Force feeding hunger strikers is extremely inhumane and painful for the patient, described by the ACLU as “cruel, inhuman, and degrading treatment.” In the video below Yasiin Bey (aka Mos Def) volunteers to undergo the “treatment” – it’s not a sight for faint eyes.

By force feeding hunger striking Palestinian prisoners, Israel hopes to undercut the only non-violent path prisoners have to protest their treatment and denial of due process. Hunger strikers have gained significant support on the Palestinian street, and Israeli authorities have long warned that letting high-profile hunger strikers die could spark unrest.
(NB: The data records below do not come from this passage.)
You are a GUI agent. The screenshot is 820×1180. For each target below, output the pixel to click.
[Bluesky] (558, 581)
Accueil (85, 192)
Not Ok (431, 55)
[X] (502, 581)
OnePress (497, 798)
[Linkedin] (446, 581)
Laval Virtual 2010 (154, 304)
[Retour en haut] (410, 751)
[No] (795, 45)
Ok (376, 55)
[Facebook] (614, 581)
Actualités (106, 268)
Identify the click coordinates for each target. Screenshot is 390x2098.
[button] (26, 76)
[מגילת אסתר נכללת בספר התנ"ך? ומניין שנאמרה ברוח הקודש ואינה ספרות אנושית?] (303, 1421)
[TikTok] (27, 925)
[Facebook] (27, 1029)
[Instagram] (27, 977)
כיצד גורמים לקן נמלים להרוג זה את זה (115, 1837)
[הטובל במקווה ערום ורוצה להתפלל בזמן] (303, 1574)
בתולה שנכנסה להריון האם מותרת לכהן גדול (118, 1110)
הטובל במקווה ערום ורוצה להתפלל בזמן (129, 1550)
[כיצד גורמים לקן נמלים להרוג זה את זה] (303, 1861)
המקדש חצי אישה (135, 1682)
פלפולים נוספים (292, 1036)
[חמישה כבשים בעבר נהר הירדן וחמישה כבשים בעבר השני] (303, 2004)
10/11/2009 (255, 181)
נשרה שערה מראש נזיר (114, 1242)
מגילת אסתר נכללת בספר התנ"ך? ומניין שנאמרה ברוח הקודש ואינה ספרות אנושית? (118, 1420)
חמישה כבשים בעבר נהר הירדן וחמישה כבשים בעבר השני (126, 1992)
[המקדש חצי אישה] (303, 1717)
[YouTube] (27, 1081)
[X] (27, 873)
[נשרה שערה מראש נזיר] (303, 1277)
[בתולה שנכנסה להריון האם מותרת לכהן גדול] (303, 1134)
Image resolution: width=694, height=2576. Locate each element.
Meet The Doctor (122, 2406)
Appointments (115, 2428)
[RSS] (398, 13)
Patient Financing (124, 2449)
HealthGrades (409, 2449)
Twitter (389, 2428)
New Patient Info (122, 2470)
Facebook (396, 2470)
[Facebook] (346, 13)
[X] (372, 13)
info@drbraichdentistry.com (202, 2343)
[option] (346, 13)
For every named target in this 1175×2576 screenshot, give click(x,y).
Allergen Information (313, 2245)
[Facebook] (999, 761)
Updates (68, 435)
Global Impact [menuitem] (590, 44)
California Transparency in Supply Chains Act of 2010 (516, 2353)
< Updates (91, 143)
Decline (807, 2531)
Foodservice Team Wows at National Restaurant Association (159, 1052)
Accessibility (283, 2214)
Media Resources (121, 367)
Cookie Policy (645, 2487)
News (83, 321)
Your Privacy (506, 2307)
Israeli politicians also believe that Israel would face international pressure over its practice of administrative detention if hunger strikes go on for too long.

Opposition to the bill came from an unexpected corner this week when former foreign minister MK Avigdor Liberman said his party, which is in the opposition, would oppose the bill. “[Israel] should learn from what happened to the Irish underground during the time of Margaret Thatcher,” Haaretz quoted Liberman as saying. “What is good for the birthplace of democracy, England, is good for us as well.”

According to Palestinian prisoner support organization Addameer, Israeli authorities were holding 414 Palestinians in administrative detention as of April 1, 2015, including a number of elected members of the Palestinian parliament.

The Israeli government made a number of concessions to end a mass hunger strike of Palestinian prisoners in 2012, including promises to reduce its use of administrative detention. By admitting that its use could be reduced, Israel’s public security minister seemingly admitted that it was being used unnecessarily, I wrote at the time.

Administrative detention is permitted under international law but only in extreme circumstances. Under Israeli law, the practice is a holdover from the British Mandate period and has been kept in effect by Israel’s emergency regulations. Those emergency regulations supersede most basic rights in Israel.